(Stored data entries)
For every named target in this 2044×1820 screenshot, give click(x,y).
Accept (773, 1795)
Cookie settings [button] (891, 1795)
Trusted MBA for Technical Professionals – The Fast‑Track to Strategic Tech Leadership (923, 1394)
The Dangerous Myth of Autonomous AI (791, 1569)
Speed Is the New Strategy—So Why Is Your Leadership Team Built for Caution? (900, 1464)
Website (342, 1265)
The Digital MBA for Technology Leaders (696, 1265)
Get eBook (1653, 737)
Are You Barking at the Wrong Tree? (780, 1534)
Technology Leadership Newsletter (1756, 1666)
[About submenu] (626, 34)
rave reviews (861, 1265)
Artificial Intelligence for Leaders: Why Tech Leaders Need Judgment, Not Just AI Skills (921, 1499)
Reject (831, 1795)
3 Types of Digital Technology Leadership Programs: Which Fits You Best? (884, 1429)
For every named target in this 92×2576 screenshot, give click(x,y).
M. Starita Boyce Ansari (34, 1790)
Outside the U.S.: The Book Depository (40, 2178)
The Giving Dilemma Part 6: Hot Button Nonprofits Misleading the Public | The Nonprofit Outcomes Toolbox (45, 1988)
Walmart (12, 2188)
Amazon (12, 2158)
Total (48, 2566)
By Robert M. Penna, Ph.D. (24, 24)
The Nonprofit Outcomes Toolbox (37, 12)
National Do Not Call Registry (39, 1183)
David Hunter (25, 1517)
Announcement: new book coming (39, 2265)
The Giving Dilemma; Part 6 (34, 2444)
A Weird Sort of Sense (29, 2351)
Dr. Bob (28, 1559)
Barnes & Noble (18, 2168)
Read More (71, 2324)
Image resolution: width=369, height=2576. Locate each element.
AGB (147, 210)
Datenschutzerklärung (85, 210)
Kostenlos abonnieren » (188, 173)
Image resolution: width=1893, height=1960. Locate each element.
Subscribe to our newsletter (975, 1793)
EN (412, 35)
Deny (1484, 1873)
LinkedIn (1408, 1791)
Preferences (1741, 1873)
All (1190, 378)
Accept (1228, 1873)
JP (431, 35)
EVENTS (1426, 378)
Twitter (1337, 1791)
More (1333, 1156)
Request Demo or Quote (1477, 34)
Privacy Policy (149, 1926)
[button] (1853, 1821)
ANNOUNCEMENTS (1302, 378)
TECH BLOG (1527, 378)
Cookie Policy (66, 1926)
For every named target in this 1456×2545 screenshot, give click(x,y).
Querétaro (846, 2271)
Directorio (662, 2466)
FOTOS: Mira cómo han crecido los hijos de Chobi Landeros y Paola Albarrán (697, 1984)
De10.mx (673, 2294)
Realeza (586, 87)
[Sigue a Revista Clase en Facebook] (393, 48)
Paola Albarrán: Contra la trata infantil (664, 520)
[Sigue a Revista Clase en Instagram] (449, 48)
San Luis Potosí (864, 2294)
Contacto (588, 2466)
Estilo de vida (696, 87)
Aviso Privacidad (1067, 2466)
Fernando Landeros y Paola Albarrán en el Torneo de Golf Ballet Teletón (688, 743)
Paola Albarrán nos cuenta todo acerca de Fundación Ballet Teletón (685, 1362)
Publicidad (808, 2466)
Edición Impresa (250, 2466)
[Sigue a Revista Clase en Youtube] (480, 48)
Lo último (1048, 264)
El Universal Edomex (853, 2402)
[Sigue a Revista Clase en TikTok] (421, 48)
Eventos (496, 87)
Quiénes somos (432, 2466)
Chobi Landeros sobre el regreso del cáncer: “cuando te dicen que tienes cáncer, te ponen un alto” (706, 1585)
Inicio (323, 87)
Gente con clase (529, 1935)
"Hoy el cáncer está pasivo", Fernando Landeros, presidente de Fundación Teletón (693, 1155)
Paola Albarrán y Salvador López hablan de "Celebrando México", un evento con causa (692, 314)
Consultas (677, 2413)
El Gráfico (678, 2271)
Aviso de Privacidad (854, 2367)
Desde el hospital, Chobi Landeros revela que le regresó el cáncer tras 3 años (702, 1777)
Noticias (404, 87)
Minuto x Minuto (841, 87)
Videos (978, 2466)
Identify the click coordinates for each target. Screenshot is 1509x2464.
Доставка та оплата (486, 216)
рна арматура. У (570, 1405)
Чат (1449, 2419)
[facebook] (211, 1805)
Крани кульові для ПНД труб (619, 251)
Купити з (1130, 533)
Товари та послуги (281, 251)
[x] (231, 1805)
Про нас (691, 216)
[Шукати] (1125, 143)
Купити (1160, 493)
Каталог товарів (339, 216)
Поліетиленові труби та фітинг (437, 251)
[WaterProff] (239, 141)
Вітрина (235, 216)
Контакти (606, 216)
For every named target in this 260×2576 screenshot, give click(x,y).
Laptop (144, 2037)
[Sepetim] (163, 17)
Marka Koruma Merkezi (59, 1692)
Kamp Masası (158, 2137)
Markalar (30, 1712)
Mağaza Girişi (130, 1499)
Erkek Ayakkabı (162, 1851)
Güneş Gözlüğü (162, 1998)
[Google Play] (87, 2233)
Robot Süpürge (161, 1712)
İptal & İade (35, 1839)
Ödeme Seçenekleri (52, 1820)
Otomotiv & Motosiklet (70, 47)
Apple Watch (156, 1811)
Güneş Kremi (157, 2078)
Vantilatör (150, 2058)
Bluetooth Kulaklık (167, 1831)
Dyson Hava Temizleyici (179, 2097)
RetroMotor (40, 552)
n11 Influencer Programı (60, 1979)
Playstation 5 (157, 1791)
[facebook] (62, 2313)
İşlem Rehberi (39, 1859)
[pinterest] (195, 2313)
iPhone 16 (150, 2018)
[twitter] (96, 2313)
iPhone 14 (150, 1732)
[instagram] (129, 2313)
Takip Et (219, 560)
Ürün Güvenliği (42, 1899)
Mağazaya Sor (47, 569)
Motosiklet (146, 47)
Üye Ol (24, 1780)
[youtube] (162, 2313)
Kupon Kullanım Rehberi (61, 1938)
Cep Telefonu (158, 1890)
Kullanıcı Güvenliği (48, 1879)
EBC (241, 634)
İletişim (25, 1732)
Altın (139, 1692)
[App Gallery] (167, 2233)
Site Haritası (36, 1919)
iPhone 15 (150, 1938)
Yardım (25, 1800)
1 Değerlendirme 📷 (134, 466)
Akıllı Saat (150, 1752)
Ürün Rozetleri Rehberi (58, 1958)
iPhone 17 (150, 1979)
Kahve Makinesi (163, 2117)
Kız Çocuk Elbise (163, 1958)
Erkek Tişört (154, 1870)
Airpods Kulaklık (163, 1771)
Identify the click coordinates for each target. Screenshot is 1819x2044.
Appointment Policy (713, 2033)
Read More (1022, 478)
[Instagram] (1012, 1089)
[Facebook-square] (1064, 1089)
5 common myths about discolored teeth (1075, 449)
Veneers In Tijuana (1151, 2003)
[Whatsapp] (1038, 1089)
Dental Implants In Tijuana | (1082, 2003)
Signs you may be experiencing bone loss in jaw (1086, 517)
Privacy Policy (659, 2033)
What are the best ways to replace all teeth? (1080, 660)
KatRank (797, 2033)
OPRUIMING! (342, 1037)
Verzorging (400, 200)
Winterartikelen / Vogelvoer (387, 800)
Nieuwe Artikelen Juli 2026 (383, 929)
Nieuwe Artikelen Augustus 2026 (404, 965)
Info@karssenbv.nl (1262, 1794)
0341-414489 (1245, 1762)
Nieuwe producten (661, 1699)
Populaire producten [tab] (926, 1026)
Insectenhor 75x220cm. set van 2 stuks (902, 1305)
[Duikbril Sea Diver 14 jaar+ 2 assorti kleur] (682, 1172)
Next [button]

■ EXERCISE DESCRIPTION ■
Starting at the line above that contains "FOTOS: Mira cómo", write out each line exactly until the line that contains "Вітрина (235, 216)" has been written, and stop there.

■ EXPECTED OUTPUT ■
FOTOS: Mira cómo han crecido los hijos de Chobi Landeros y Paola Albarrán (697, 1984)
De10.mx (673, 2294)
Realeza (586, 87)
[Sigue a Revista Clase en Facebook] (393, 48)
Paola Albarrán: Contra la trata infantil (664, 520)
[Sigue a Revista Clase en Instagram] (449, 48)
San Luis Potosí (864, 2294)
Contacto (588, 2466)
Estilo de vida (696, 87)
Aviso Privacidad (1067, 2466)
Fernando Landeros y Paola Albarrán en el Torneo de Golf Ballet Teletón (688, 743)
Paola Albarrán nos cuenta todo acerca de Fundación Ballet Teletón (685, 1362)
Publicidad (808, 2466)
Edición Impresa (250, 2466)
[Sigue a Revista Clase en Youtube] (480, 48)
Lo último (1048, 264)
El Universal Edomex (853, 2402)
[Sigue a Revista Clase en TikTok] (421, 48)
Eventos (496, 87)
Quiénes somos (432, 2466)
Chobi Landeros sobre el regreso del cáncer: “cuando te dicen que tienes cáncer, te ponen un alto” (706, 1585)
Inicio (323, 87)
Gente con clase (529, 1935)
"Hoy el cáncer está pasivo", Fernando Landeros, presidente de Fundación Teletón (693, 1155)
Paola Albarrán y Salvador López hablan de "Celebrando México", un evento con causa (692, 314)
Consultas (677, 2413)
El Gráfico (678, 2271)
Aviso de Privacidad (854, 2367)
Desde el hospital, Chobi Landeros revela que le regresó el cáncer tras 3 años (702, 1777)
Noticias (404, 87)
Minuto x Minuto (841, 87)
Videos (978, 2466)
Identify the click coordinates for each target. Screenshot is 1509x2464.
Доставка та оплата (486, 216)
рна арматура. У (570, 1405)
Чат (1449, 2419)
[facebook] (211, 1805)
Крани кульові для ПНД труб (619, 251)
Купити з (1130, 533)
Товари та послуги (281, 251)
[x] (231, 1805)
Про нас (691, 216)
[Шукати] (1125, 143)
Купити (1160, 493)
Каталог товарів (339, 216)
Поліетиленові труби та фітинг (437, 251)
[WaterProff] (239, 141)
Вітрина (235, 216)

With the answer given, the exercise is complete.